I won't ever forget the shot heard round the global-sourcing automotive world when GM told its suppliers that they'd have to meet a "world price" for given parts and components if they were to remain suppliers to the then automotive giant. Others across industries and geographies followed in GM's footsteps, looking to China, India, Brazil, Mexico and other countries to determine a "world price" for given purchases. Flash-forward to just over five years later, and in-country sourcing founded on a philosophy of total cost and supply risk appears to be coming back in vehicular vogue, at least in the UK. According to a recent study on the topic,"Britain's automotive sector supply chain received a shot in the arm … with the news that UK-based volume car manufacturers want to source more locally built components … the majority of volume car manufacturers with UK plants are showing a strong interest in sourcing more from home based suppliers."
Why do UK automotive companies want to source locally produced content? It all comes down to total cost (vs. unit cost) and reducing supply chain risk. To wit, the reasons they cited include: "the benefit of favourable exchange rates, minimising the vulnerabilities and logistical costs associated with an extended supply chain, the UK's labour flexibility and positive industrial relations, and sourcing new technology for ultra-low carbon vehicles." Labor flexibility? I'm not so sure on that one, but with an unemployment rate approaching 8% (still less than the US), perhaps UK labour is becoming more flexible than its collective-bargaining counterparts across the Atlantic.
What's even more interesting to me about the study is not what it signals for the UK industry -- which is a relatively small automotive market -- but for the global environment. Indeed, I believe this study reflects a new trend in the market towards pushing for stability in the supply chain vs. stretching it to its cost limits. During the global sourcing heyday, a good rule of thumb was that if it was a part or component and could fit in a shoebox (or a box not much larger), then it was a good candidate for moving offshore, especially if labor was a significant part of the total cost equation.
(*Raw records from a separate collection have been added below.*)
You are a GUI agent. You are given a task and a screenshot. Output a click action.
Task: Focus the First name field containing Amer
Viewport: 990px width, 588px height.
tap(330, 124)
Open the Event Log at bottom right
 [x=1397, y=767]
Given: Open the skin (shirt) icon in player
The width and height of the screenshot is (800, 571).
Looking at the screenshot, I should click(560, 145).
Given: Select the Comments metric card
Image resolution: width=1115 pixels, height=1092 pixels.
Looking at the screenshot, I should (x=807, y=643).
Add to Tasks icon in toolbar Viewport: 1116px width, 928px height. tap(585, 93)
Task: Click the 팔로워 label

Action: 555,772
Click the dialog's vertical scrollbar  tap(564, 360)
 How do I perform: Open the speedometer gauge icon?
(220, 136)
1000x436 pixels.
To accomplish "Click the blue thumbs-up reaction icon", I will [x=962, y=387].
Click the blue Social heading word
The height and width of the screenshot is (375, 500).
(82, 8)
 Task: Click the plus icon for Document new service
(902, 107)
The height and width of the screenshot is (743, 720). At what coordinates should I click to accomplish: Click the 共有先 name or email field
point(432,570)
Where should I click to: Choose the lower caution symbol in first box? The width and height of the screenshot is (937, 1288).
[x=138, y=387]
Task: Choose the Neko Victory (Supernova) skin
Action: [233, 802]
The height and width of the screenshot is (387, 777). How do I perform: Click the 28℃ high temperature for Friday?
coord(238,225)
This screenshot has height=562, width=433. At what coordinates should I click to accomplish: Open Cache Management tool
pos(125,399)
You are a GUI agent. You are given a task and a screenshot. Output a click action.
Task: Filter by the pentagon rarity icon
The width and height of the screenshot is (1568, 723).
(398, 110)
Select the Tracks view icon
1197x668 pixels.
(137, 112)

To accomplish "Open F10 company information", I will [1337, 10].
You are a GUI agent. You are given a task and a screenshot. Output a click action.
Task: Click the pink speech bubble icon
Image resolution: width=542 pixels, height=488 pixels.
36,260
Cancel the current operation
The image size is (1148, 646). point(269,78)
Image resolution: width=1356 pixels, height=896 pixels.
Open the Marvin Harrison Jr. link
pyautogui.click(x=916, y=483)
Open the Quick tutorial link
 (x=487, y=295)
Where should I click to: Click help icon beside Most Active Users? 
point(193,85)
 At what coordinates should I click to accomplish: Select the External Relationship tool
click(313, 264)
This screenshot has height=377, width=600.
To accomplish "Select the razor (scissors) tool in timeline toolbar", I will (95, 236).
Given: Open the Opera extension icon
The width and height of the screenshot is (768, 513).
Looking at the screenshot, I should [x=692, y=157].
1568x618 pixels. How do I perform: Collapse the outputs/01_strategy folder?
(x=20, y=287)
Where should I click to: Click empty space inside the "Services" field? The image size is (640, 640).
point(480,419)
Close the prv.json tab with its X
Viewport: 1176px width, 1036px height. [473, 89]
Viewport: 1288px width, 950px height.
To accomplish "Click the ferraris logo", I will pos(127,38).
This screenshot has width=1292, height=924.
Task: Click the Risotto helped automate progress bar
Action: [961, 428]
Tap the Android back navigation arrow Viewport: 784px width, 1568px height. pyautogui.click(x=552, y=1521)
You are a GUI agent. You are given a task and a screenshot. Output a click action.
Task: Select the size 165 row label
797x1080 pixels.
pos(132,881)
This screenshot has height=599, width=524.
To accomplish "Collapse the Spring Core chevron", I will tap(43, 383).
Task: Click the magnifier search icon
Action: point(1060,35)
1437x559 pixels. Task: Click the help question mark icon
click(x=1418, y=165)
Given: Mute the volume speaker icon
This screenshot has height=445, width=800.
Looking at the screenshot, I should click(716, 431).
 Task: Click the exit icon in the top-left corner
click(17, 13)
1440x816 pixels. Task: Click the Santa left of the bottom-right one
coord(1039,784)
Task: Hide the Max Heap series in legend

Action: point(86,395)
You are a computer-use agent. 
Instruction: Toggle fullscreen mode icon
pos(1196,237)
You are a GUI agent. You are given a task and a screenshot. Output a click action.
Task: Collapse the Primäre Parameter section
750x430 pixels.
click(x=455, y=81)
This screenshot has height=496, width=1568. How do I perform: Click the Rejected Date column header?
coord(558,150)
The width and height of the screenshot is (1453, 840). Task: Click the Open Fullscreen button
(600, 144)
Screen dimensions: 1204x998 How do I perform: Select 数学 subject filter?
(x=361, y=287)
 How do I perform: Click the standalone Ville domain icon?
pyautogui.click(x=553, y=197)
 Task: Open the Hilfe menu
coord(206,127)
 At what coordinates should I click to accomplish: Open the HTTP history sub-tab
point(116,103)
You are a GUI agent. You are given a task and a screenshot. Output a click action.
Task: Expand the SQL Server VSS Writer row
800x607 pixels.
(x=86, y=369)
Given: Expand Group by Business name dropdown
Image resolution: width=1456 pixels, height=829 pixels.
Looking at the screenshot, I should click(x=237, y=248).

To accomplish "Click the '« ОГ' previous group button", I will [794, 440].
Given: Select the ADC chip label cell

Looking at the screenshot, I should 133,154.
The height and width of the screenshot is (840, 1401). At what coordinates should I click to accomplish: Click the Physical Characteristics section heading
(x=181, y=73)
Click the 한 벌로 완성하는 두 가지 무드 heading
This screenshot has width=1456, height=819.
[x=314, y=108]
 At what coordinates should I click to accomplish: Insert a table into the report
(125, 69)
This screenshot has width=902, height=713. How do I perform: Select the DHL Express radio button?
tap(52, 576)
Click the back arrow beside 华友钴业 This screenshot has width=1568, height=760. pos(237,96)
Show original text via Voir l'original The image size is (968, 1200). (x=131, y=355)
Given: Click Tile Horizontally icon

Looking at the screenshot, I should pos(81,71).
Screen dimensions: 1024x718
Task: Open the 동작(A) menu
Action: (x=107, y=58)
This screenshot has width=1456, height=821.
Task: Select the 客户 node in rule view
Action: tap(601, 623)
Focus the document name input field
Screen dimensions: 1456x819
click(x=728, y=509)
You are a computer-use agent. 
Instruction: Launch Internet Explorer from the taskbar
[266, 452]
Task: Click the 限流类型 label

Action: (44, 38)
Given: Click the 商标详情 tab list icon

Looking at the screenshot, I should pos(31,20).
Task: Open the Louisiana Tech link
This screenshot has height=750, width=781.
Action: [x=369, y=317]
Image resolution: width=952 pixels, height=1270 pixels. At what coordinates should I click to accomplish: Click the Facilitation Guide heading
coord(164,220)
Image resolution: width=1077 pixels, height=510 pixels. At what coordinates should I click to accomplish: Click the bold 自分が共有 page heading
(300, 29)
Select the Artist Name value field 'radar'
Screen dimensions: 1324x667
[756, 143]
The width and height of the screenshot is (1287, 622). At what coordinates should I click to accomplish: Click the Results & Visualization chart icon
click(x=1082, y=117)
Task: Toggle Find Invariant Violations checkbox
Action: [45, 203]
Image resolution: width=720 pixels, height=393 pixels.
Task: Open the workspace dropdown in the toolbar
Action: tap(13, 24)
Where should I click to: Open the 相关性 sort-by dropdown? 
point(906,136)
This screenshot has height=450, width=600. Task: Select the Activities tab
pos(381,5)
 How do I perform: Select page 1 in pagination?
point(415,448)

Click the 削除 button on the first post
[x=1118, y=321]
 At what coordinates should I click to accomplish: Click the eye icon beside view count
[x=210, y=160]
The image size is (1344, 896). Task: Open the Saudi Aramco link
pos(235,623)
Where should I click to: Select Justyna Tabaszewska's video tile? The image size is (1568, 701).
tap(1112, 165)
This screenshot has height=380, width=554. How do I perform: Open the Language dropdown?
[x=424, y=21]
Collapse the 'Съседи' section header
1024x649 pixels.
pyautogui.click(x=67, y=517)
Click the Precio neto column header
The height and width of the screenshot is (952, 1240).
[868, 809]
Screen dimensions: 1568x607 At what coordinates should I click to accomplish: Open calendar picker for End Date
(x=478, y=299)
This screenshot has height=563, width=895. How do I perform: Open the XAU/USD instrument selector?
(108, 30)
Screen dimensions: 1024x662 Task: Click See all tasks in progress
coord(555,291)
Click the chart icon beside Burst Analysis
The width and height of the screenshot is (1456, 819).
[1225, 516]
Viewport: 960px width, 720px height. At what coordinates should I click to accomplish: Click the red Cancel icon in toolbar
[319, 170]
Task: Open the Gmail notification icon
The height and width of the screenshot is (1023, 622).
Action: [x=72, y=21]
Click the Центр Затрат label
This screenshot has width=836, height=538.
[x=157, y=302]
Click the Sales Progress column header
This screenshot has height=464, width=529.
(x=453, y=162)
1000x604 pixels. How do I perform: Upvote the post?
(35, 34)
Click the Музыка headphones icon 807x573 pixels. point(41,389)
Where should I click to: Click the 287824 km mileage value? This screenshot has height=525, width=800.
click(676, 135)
Many items on the list that automotive companies plan to locally source from the UK market fit this equation, such as wiring harnesses, fasteners, nuts and bolts, break components, alternators, and starter motors, etc.
With organizations developing a better understanding of all of the risks inherent in a stretched global supply chain (e.g., currency, logistics, variable energy and commodity costs, supply availability, inventory, supplier financial/operational viability, etc.), I have no doubt that we'll see more and more of these headlines in the coming years. Moreover, the more China is taken to task for currency manipulation on the world export stage, the greater the fuel for local governments to add to the fire to rally around tax and other incentives for local suppliers in industrial markets. In certain cases and supply categories, however, it will take decades to rebuild industries that have already largely moved to low-cost countries.